__Task brief__
Word for word, restate the lines of the listing from the one that holds "Given: Book 3/13 男性 12:00 slot" through the very last line, and nothing more.

__The records__
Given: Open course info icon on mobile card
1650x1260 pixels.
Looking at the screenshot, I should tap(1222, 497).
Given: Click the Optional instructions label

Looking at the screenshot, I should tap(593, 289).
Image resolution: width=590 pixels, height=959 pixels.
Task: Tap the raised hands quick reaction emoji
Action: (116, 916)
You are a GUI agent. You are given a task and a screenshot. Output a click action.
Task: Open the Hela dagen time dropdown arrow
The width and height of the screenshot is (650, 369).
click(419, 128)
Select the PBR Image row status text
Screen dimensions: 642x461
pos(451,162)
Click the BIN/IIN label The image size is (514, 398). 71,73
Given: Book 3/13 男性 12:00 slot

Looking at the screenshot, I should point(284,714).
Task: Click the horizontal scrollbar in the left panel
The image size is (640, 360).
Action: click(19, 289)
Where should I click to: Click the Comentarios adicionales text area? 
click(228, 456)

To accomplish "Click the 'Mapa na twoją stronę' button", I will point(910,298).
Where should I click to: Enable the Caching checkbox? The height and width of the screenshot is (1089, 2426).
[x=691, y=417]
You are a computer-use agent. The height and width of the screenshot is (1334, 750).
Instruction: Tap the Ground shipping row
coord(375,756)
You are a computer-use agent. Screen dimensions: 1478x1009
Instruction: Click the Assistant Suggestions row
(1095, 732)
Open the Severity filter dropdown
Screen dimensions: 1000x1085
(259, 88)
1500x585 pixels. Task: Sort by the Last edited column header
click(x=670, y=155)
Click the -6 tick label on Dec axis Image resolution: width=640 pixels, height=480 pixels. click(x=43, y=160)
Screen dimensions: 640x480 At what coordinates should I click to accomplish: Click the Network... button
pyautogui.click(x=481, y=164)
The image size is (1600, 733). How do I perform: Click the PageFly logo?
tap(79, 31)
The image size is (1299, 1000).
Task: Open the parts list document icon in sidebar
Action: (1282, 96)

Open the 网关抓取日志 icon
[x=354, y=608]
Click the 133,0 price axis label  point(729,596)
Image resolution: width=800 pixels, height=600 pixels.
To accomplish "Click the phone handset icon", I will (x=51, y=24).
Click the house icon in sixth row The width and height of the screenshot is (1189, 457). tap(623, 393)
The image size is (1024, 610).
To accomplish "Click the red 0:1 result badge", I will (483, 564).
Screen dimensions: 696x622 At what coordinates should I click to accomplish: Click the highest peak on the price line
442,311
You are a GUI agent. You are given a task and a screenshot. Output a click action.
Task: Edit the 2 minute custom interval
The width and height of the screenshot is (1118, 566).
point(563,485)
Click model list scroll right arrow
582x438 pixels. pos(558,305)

__Exercise response__
Given: Book 3/13 男性 12:00 slot

Looking at the screenshot, I should point(284,714).
Task: Click the horizontal scrollbar in the left panel
The image size is (640, 360).
Action: click(19, 289)
Where should I click to: Click the Comentarios adicionales text area? 
click(228, 456)

To accomplish "Click the 'Mapa na twoją stronę' button", I will point(910,298).
Where should I click to: Enable the Caching checkbox? The height and width of the screenshot is (1089, 2426).
[x=691, y=417]
You are a computer-use agent. The height and width of the screenshot is (1334, 750).
Instruction: Tap the Ground shipping row
coord(375,756)
You are a computer-use agent. Screen dimensions: 1478x1009
Instruction: Click the Assistant Suggestions row
(1095, 732)
Open the Severity filter dropdown
Screen dimensions: 1000x1085
(259, 88)
1500x585 pixels. Task: Sort by the Last edited column header
click(x=670, y=155)
Click the -6 tick label on Dec axis Image resolution: width=640 pixels, height=480 pixels. click(x=43, y=160)
Screen dimensions: 640x480 At what coordinates should I click to accomplish: Click the Network... button
pyautogui.click(x=481, y=164)
The image size is (1600, 733). How do I perform: Click the PageFly logo?
tap(79, 31)
The image size is (1299, 1000).
Task: Open the parts list document icon in sidebar
Action: (1282, 96)

Open the 网关抓取日志 icon
[x=354, y=608]
Click the 133,0 price axis label  point(729,596)
Image resolution: width=800 pixels, height=600 pixels.
To accomplish "Click the phone handset icon", I will (x=51, y=24).
Click the house icon in sixth row The width and height of the screenshot is (1189, 457). tap(623, 393)
The image size is (1024, 610).
To accomplish "Click the red 0:1 result badge", I will (483, 564).
Screen dimensions: 696x622 At what coordinates should I click to accomplish: Click the highest peak on the price line
442,311
You are a GUI agent. You are given a task and a screenshot. Output a click action.
Task: Edit the 2 minute custom interval
The width and height of the screenshot is (1118, 566).
point(563,485)
Click model list scroll right arrow
582x438 pixels. pos(558,305)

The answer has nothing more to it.